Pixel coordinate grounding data

########################################

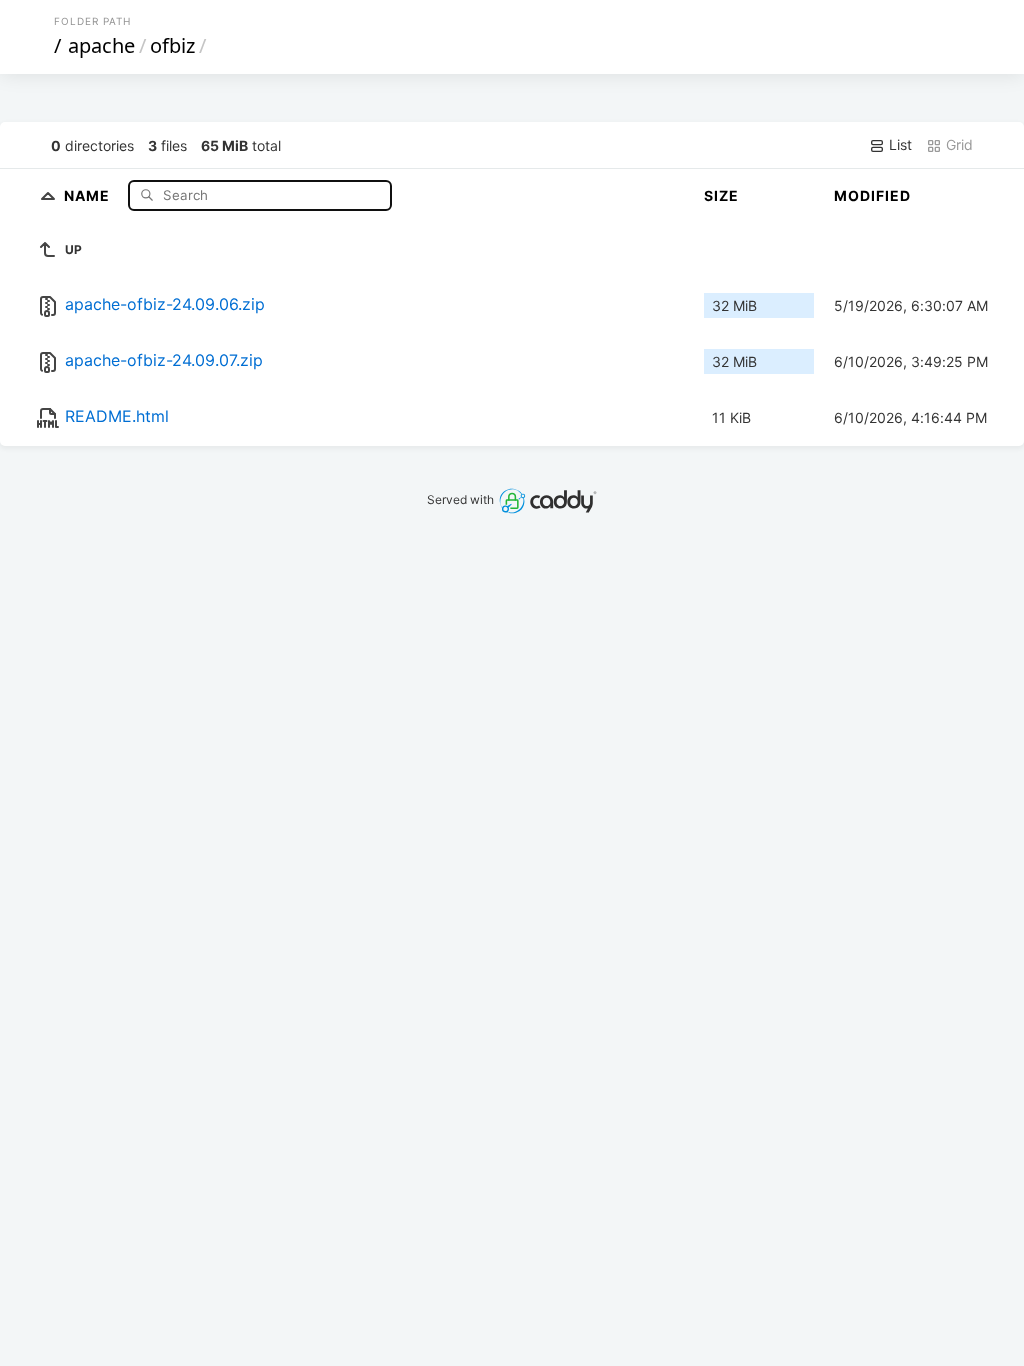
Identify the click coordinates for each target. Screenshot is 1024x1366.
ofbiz (172, 45)
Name (89, 194)
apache (101, 45)
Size (721, 195)
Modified (872, 195)
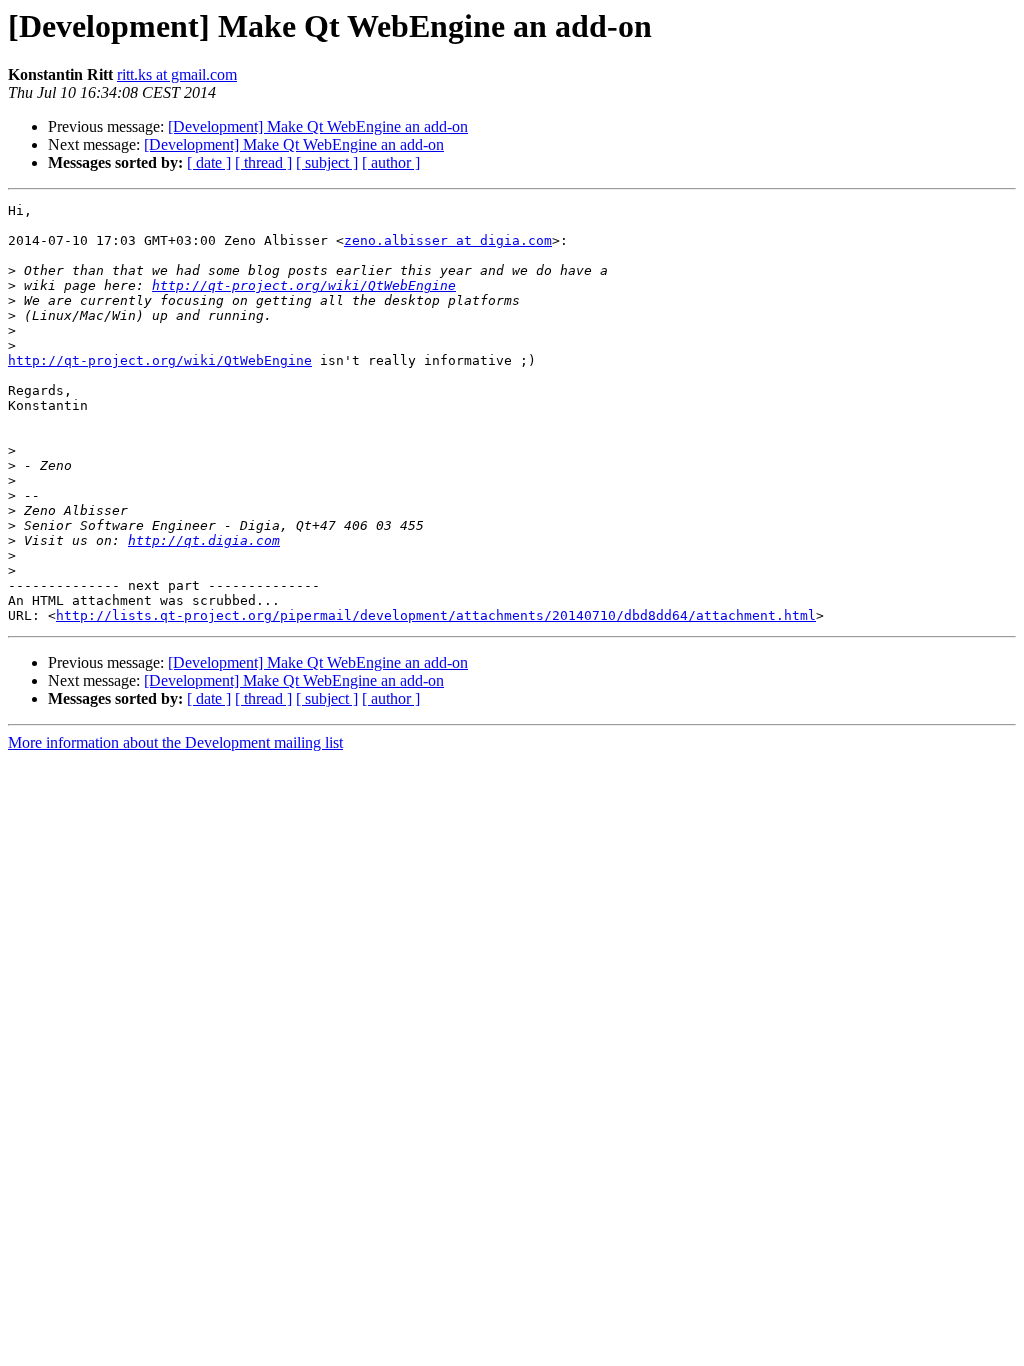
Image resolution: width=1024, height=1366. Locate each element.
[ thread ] (263, 162)
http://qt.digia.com (204, 540)
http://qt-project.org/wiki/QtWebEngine (304, 285)
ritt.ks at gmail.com (177, 74)
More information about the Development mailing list (175, 742)
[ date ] (209, 162)
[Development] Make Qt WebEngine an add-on (318, 126)
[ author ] (391, 162)
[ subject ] (327, 162)
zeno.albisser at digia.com (448, 240)
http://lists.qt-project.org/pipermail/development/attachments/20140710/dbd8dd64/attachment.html (436, 615)
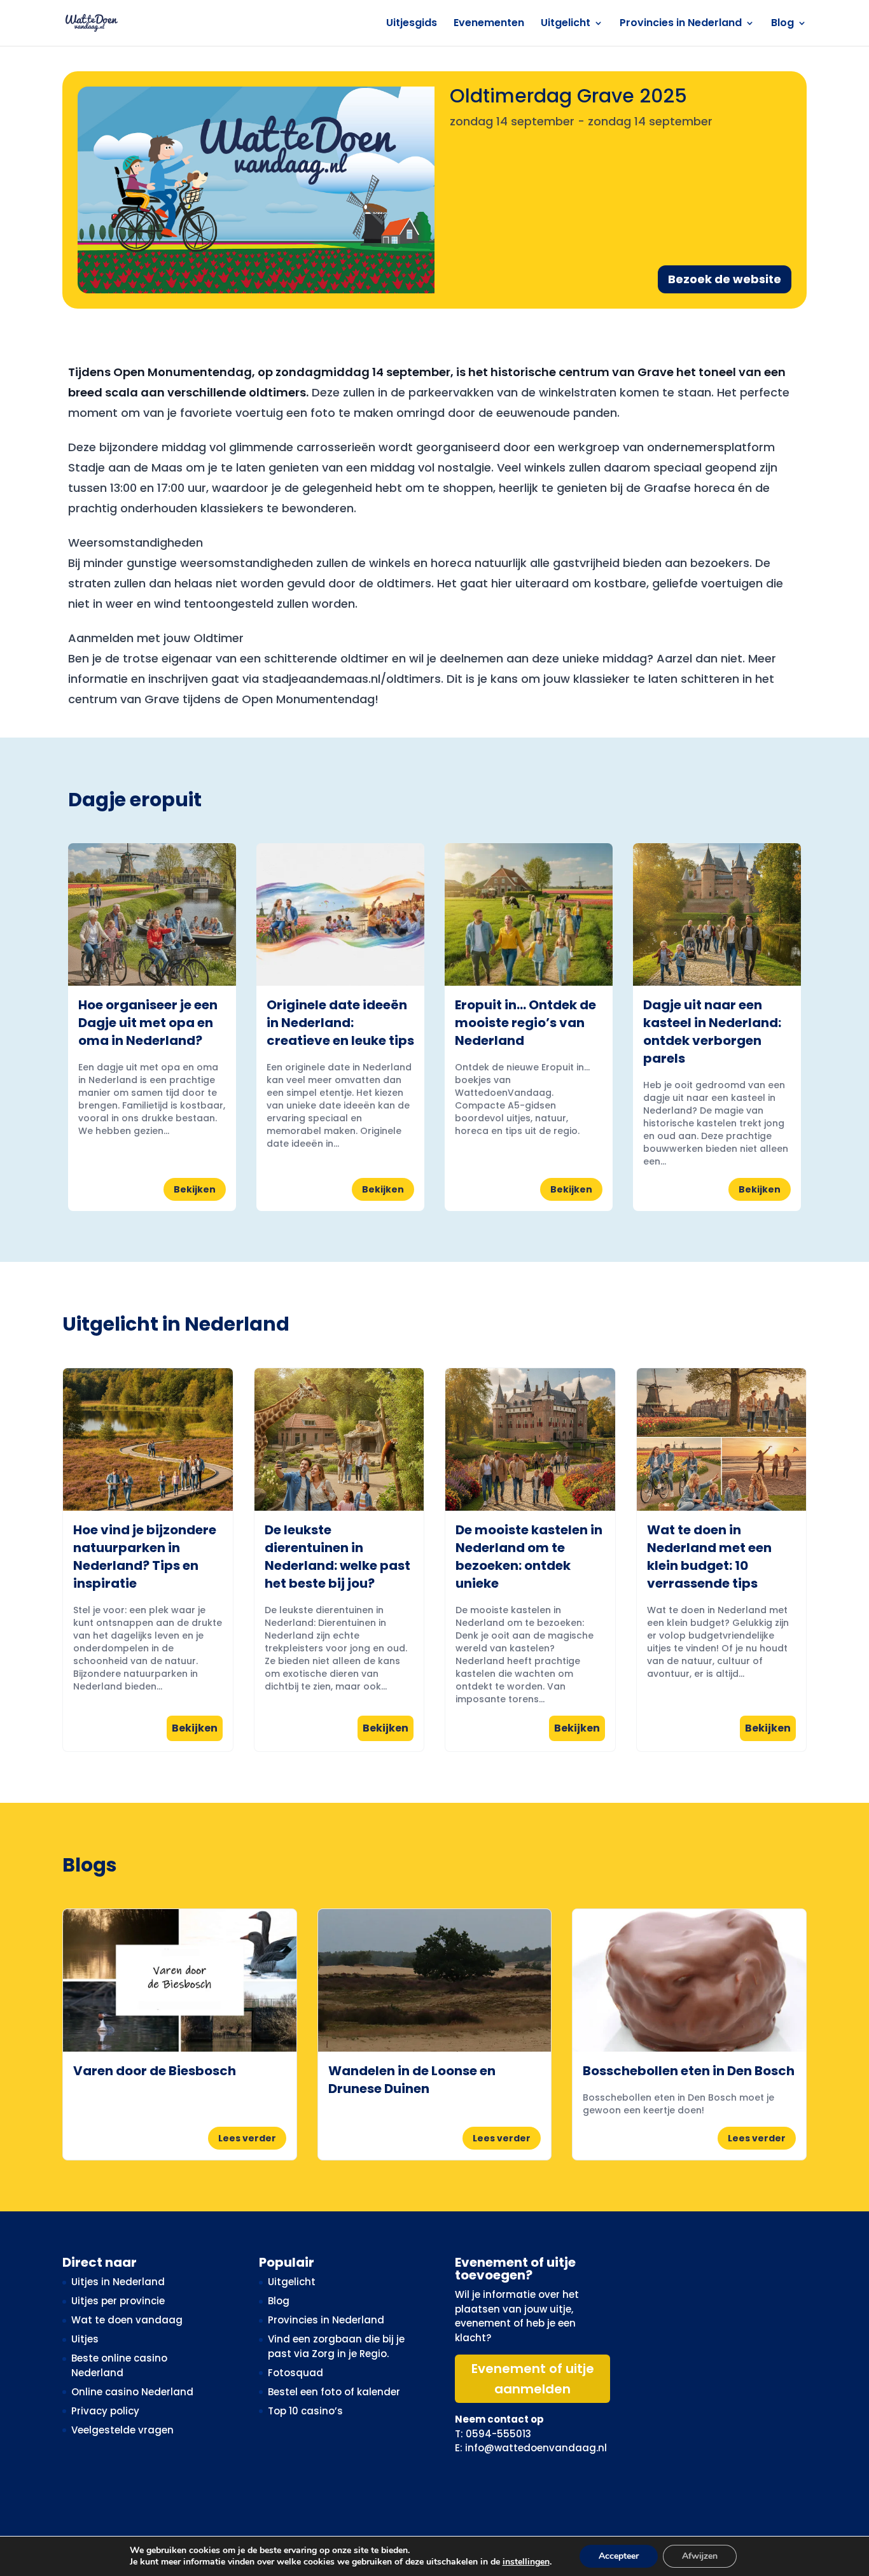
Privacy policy (105, 2411)
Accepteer (619, 2556)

########################################

◆ REQUIRED WORK
Restate word for word the lines of the data above that begin at the line with "Modified (872, 195)" and end at the line with "[ date ] (209, 162)", keeping both ends and dropping every picture.

◆ WRITTEN SOLUTION
Modified (872, 195)
Image resolution: width=1024, height=1366. Locate each element.
[ thread ] (263, 162)
http://qt.digia.com (204, 540)
http://qt-project.org/wiki/QtWebEngine (304, 285)
ritt.ks at gmail.com (177, 74)
More information about the Development mailing list (175, 742)
[ date ] (209, 162)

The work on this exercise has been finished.